For the word "shortcut", determine how many lines of the entries below contain it, and give only that number.

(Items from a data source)
———

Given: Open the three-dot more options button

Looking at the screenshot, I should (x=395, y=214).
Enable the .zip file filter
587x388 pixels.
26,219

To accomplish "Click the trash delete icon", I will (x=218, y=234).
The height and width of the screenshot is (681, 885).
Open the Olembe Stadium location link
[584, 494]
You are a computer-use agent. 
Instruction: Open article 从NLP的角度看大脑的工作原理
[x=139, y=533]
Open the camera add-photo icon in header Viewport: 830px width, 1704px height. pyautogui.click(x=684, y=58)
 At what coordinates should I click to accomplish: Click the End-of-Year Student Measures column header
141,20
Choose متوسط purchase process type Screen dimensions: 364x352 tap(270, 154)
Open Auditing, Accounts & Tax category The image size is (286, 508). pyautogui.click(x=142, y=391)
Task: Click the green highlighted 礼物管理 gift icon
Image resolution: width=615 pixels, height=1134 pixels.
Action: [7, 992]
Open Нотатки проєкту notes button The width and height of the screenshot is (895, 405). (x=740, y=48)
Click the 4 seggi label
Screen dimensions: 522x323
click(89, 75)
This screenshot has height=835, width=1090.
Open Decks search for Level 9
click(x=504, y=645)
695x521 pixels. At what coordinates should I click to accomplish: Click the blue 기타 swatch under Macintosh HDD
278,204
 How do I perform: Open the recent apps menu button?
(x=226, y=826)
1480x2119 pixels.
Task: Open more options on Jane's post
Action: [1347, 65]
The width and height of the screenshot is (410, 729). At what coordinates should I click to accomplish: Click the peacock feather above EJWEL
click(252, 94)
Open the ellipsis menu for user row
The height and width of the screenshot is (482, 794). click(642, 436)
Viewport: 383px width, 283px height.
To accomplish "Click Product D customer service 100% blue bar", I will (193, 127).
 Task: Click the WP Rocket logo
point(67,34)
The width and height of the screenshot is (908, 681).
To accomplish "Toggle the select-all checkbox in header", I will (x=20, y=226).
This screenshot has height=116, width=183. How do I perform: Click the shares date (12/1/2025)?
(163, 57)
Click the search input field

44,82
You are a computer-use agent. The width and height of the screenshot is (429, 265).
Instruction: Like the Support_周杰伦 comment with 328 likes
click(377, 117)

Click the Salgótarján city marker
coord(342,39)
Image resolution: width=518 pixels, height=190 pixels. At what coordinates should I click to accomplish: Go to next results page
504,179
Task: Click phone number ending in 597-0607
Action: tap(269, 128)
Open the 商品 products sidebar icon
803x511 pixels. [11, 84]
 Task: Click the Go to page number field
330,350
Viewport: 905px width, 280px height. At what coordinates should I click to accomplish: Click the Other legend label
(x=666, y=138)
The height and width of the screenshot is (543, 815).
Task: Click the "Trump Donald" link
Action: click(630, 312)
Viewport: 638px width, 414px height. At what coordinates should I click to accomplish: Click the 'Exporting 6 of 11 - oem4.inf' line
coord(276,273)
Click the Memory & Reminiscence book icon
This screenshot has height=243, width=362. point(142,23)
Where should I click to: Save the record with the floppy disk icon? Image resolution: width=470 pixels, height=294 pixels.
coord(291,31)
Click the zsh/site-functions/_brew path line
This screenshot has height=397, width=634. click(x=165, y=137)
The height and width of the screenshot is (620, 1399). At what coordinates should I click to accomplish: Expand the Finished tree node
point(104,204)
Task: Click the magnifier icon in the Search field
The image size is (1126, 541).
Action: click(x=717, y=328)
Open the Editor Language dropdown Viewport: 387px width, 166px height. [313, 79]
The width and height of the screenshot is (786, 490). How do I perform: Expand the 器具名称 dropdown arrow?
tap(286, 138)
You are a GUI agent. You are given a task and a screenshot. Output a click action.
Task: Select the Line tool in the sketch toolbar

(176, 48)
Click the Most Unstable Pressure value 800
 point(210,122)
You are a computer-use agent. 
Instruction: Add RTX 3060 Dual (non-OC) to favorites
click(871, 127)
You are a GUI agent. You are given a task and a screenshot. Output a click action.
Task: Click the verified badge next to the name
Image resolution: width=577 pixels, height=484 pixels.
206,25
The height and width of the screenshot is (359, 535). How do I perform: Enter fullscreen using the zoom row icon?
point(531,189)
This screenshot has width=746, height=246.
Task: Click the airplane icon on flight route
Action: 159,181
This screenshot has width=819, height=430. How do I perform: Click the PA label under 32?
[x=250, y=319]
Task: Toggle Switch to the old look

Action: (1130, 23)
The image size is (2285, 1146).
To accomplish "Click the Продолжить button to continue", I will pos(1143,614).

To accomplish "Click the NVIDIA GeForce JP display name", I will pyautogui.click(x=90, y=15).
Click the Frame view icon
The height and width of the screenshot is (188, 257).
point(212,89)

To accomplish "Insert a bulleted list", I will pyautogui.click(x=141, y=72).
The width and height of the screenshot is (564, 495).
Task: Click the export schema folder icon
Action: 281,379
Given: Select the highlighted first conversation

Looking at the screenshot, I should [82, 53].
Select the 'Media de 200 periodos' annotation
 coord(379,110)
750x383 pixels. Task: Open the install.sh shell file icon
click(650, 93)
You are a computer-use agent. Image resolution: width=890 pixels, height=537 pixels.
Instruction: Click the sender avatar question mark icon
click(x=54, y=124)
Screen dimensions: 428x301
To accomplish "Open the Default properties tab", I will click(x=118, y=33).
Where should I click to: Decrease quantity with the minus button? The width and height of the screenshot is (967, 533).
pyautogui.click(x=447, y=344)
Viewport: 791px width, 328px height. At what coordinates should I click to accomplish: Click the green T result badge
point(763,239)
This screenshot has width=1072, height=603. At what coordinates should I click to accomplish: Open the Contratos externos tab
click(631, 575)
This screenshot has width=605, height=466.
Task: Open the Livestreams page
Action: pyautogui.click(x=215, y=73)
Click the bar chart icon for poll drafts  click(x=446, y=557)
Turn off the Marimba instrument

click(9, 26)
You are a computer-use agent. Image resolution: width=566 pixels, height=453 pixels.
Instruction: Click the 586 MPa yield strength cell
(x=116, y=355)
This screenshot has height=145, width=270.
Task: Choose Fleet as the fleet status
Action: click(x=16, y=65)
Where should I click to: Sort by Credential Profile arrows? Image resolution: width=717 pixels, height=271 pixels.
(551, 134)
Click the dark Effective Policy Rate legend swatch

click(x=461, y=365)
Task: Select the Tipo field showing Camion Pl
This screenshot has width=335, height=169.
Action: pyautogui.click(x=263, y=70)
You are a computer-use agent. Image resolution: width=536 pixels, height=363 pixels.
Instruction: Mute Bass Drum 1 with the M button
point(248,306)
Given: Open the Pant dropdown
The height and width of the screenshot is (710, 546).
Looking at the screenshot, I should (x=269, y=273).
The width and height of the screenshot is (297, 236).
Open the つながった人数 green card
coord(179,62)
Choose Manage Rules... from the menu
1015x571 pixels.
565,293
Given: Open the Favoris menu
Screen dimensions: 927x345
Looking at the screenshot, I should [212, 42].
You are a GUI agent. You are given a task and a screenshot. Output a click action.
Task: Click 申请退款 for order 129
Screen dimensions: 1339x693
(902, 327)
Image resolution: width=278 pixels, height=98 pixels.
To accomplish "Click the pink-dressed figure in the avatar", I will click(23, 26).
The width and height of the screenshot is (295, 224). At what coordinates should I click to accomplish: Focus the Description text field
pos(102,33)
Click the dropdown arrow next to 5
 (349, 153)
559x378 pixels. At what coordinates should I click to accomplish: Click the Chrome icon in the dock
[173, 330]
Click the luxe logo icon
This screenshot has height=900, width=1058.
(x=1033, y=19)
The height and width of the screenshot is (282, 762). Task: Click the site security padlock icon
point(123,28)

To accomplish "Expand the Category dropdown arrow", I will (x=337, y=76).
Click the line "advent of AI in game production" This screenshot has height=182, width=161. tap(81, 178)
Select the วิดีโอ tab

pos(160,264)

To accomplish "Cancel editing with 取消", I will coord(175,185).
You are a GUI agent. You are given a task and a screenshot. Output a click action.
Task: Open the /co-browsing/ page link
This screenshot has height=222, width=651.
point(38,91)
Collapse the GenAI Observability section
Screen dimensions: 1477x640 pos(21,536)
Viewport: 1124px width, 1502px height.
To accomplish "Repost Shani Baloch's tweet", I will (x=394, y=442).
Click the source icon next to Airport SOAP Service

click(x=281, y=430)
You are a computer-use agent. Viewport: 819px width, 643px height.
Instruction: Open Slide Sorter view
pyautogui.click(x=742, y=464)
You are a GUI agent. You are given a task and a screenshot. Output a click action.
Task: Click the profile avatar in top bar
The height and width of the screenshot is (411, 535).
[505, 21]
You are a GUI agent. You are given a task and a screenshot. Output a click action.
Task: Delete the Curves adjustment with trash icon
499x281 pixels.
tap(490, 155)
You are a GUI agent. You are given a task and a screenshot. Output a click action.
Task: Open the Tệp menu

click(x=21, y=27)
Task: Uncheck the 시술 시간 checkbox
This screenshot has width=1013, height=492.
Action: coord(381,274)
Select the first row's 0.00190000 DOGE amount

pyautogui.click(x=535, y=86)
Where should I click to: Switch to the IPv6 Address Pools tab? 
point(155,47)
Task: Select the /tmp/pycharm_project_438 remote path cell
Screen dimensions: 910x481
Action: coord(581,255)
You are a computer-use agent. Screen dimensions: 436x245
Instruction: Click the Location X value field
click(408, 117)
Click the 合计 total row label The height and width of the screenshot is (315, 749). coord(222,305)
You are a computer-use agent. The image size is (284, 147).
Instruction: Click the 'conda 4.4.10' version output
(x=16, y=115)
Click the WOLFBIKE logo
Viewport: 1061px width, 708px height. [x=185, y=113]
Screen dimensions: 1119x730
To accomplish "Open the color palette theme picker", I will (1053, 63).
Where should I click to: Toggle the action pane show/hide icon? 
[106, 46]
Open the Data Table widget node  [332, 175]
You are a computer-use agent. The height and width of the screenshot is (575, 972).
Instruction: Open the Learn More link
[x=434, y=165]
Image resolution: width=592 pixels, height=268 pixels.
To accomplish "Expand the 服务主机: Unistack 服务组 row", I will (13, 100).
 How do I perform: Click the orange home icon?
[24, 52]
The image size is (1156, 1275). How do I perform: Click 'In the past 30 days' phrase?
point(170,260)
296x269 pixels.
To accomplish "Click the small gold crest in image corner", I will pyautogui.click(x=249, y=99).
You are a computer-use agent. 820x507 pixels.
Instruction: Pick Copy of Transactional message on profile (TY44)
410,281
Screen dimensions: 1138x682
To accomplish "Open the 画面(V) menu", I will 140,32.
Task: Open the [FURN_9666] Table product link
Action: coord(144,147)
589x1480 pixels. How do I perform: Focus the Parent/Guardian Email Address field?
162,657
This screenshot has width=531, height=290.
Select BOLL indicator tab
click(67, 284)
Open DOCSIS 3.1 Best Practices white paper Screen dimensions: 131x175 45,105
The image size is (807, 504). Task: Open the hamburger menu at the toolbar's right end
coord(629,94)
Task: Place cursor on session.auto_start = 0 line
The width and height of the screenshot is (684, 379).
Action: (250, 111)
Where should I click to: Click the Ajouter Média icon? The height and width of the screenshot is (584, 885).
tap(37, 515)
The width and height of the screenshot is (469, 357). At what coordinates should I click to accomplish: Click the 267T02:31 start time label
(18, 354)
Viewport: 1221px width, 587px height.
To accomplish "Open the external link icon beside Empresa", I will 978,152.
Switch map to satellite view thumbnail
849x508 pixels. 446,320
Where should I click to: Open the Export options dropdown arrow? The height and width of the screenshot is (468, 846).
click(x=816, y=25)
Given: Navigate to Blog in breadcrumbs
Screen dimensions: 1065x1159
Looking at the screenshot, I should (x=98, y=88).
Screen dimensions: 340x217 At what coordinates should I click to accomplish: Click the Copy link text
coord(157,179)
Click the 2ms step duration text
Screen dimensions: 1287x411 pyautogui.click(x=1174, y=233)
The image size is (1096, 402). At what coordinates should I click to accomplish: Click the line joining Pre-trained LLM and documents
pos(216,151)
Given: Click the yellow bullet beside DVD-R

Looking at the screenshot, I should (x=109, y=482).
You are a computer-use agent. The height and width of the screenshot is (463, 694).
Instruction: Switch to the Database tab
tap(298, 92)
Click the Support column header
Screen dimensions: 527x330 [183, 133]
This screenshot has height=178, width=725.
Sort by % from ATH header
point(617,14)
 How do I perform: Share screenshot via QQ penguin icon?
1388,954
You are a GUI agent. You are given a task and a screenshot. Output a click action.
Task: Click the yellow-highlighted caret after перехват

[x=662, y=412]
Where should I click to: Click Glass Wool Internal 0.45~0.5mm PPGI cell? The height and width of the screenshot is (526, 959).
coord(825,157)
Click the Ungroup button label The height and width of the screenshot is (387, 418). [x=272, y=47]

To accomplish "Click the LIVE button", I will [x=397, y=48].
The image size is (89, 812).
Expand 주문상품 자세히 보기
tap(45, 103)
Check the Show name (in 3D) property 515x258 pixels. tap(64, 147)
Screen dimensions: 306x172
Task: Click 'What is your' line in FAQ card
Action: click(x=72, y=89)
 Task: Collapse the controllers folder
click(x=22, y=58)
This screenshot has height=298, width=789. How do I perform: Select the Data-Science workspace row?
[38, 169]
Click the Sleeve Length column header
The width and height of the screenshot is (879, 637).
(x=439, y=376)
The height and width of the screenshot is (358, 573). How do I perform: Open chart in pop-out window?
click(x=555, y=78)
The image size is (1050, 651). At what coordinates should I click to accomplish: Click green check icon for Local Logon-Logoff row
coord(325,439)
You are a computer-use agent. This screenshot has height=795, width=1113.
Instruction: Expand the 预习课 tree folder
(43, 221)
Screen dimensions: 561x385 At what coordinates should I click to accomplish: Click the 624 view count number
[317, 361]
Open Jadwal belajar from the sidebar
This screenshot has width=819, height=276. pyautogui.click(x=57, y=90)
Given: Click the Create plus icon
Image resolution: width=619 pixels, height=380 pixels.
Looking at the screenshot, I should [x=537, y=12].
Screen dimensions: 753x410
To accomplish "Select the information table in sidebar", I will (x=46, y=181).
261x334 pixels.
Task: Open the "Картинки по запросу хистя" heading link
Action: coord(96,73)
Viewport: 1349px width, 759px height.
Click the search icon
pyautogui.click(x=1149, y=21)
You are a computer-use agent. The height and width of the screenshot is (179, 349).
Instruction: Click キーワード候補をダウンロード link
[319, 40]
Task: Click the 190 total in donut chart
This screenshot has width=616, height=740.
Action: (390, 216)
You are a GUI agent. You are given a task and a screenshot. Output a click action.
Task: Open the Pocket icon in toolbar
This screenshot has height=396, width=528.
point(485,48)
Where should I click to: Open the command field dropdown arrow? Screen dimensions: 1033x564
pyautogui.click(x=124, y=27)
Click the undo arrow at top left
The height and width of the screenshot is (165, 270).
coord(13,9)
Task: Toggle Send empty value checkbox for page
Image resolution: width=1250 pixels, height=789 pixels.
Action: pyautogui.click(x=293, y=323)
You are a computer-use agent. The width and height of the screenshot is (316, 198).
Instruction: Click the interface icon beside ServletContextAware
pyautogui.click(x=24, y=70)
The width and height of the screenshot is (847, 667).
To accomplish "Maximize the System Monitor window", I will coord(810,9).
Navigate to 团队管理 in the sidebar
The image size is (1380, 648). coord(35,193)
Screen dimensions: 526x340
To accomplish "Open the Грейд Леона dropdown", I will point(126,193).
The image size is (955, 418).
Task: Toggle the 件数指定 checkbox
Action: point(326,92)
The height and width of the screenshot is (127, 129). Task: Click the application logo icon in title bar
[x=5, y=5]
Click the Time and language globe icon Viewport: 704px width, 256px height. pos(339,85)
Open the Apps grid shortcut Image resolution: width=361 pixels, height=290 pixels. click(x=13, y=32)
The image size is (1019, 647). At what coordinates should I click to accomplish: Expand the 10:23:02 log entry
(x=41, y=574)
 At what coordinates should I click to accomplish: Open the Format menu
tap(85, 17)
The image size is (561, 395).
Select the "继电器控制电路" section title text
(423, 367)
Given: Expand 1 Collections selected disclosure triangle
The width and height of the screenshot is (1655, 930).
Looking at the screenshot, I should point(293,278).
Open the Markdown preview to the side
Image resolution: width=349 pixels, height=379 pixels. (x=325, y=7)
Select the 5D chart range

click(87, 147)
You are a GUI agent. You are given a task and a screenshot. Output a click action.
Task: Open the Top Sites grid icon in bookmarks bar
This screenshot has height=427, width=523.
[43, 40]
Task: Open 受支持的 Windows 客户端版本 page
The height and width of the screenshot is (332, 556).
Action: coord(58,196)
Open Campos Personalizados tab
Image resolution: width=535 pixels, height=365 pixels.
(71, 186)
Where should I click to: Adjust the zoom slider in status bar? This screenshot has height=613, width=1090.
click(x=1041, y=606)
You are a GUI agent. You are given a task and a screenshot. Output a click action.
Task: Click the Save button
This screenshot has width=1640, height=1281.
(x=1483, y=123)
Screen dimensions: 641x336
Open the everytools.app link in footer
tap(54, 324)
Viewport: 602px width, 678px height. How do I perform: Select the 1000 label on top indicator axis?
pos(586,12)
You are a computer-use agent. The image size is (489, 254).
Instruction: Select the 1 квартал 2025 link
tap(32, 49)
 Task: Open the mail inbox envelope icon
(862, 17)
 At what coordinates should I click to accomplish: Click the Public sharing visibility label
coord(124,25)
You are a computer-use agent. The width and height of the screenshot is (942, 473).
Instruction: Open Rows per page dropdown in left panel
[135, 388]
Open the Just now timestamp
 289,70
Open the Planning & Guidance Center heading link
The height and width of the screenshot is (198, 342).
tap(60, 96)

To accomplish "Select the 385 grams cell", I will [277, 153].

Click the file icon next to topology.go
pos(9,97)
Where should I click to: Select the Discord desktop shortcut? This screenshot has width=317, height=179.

———

## Task result
2